What is SSO?
Single sign-on (SSO) is a user authentication tool that enables users to securely access multiple applications and services using just one set of credentials. IT admins can use a single portal for controlling their employee's access. In large corporations, this is ideal because new employees that join their company often need access to multiple software services. But, having the new employee sign up for each service on their own can be cumbersome and time-consuming. SSO centralizes the process by allowing an IT admin to give access for a new employee to multiple services at once through a single login profile.
How do we support SSO?
KUDO supports SSO via SAML 2.0.
SAML lets users sign in after successfully authenticating against your SAML identity provider and will also automatically create an account upon sign-in if one doesn't exist. The most common types of SAML implementations we support are via 3rd party vendors like OneLogin or Okta, but you can also integrate Active Directory with KUDO via SAML using ADFS.
What do I need to know before I set up SSO?
- KUDO servers (EU, COM, GOV, CA) are not connected with each other.. The SSO configuration applied to one of them, would not be applied to the other server.
- The user role will be automatically provisioned when a user gets invited to a session. By default, the user role is a participant, unless we receive another parameter from the SAML response.
- KUDO acts as the Service Provider (SP) and offers automatic user provisioning. You do not need to register as a user on KUDO. Once KUDO receives a SAML response from the Identity Provider (IdP), KUDO checks if this user exists. If the user does not exist, KUDO creates a user account automatically with the received name ID, using the default role, participant, if we do not receive another role parameter from the SAML response.

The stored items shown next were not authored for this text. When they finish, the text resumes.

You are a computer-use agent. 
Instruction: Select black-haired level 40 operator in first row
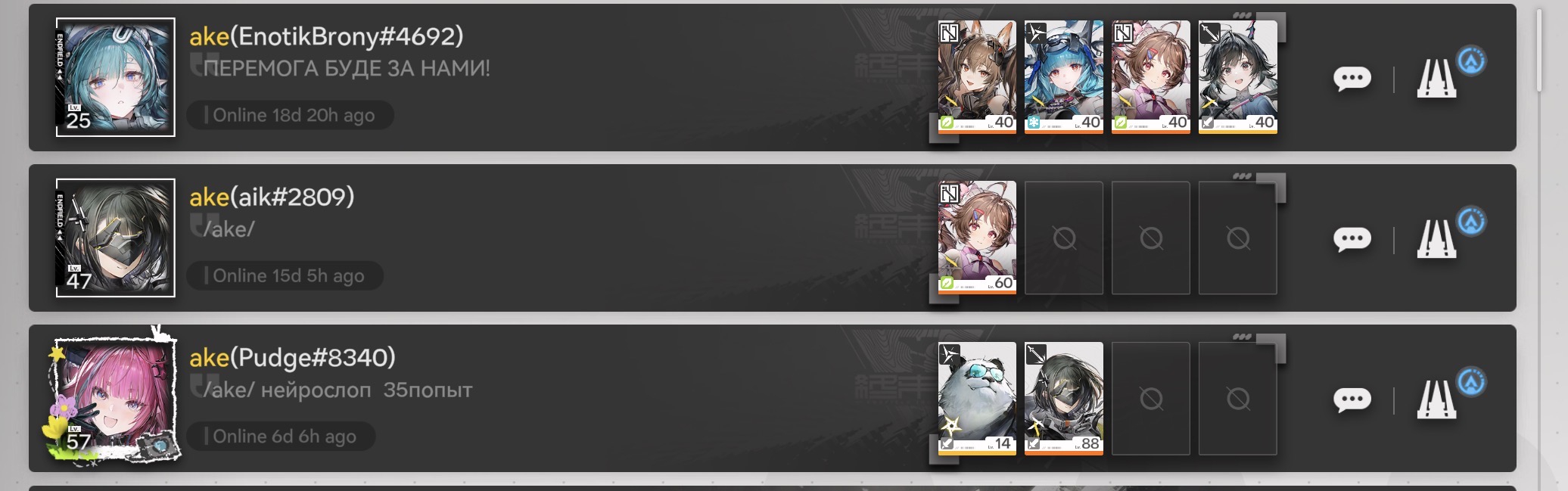click(x=1238, y=77)
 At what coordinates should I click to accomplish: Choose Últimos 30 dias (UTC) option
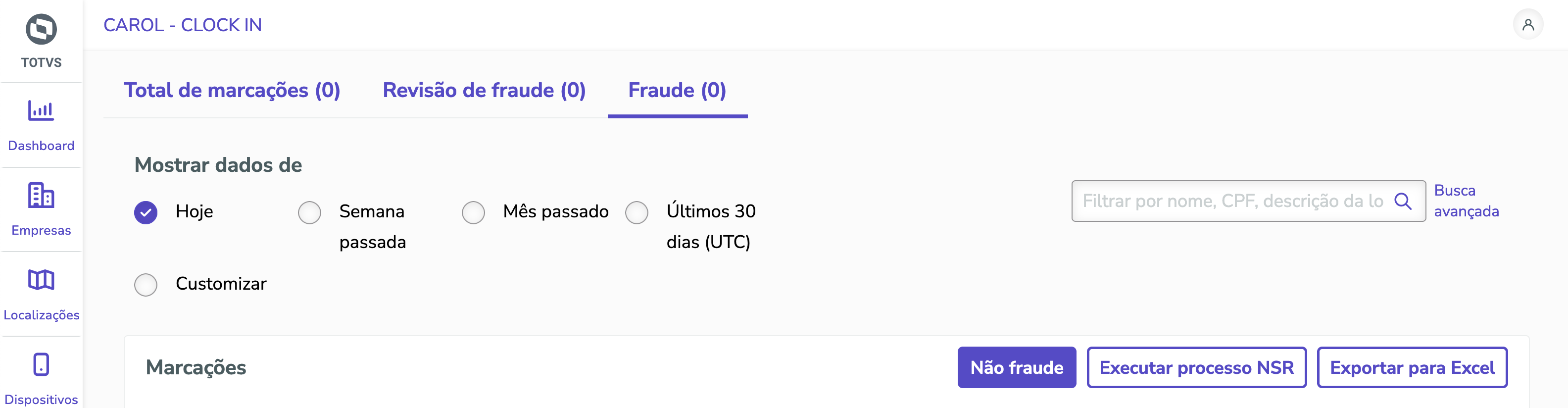[x=637, y=212]
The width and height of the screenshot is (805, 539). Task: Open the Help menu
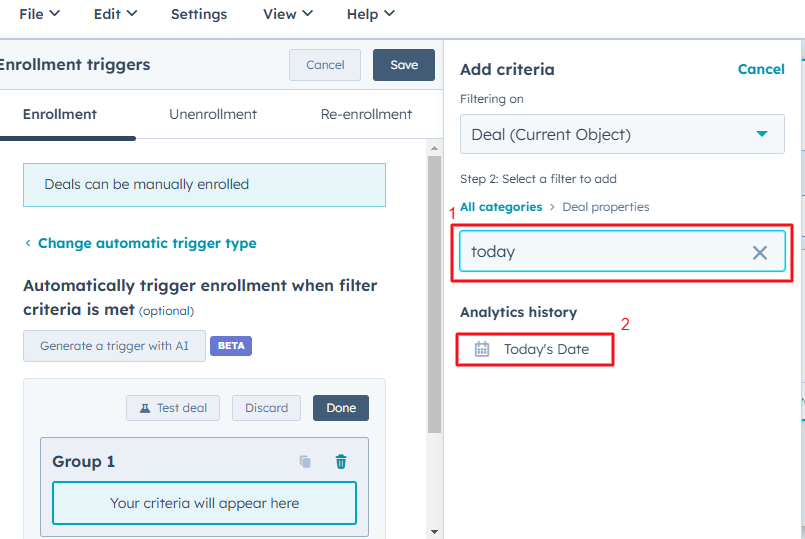pos(370,14)
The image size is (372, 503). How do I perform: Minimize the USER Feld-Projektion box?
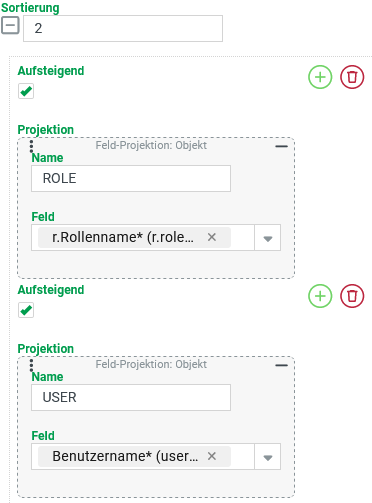click(281, 365)
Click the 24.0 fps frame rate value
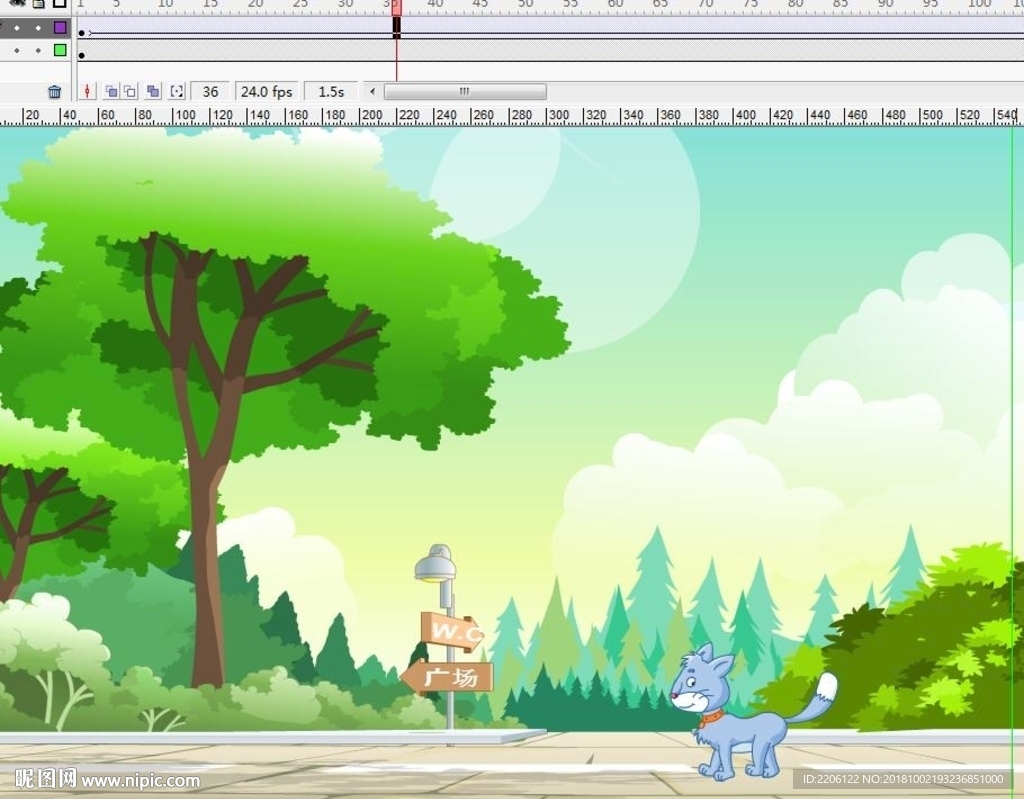Image resolution: width=1024 pixels, height=799 pixels. (266, 92)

1. To get started, we will need the following information:
- Your Client Account
- Your Organization name
- Identity Provider (IDP)
2. Once we set up the Organization for you in KUDO, we will be providing you with:
- ACS URL (Consumer URL)
- Login URL
- Single Logout URL
- EntityID/Audience (the name of the SAML 2.0 connector, i.e kudo-sso);
3. Identity Provider (IDP)
- Login to your IDP, having Admin rights;
- Add a SAML connector
- Add the info we've provided you at step 2.
- Create and map the below custom parameters/fields:
Name Value First Name first_name Last Name last_name Role participant, interpreter, operator or viewer
If not assigned a role in the IDP, KUDO will assign a participant role, by default
- once a user gets invited to a session with another role, it will be associated with the user account. Upon login, the user can select what role is he/she planning to use
- Save the configuration
- Download the SAML metadata and sent it to us at firstname.lastname@example.org
4. Please provide us a list of the users that will be using SSO, as we need to configure the user profiles in our system to ensure they are part of the organization on our end.
5. We will get back to you with a confirmation message. Once configured, users can sign in with SSO.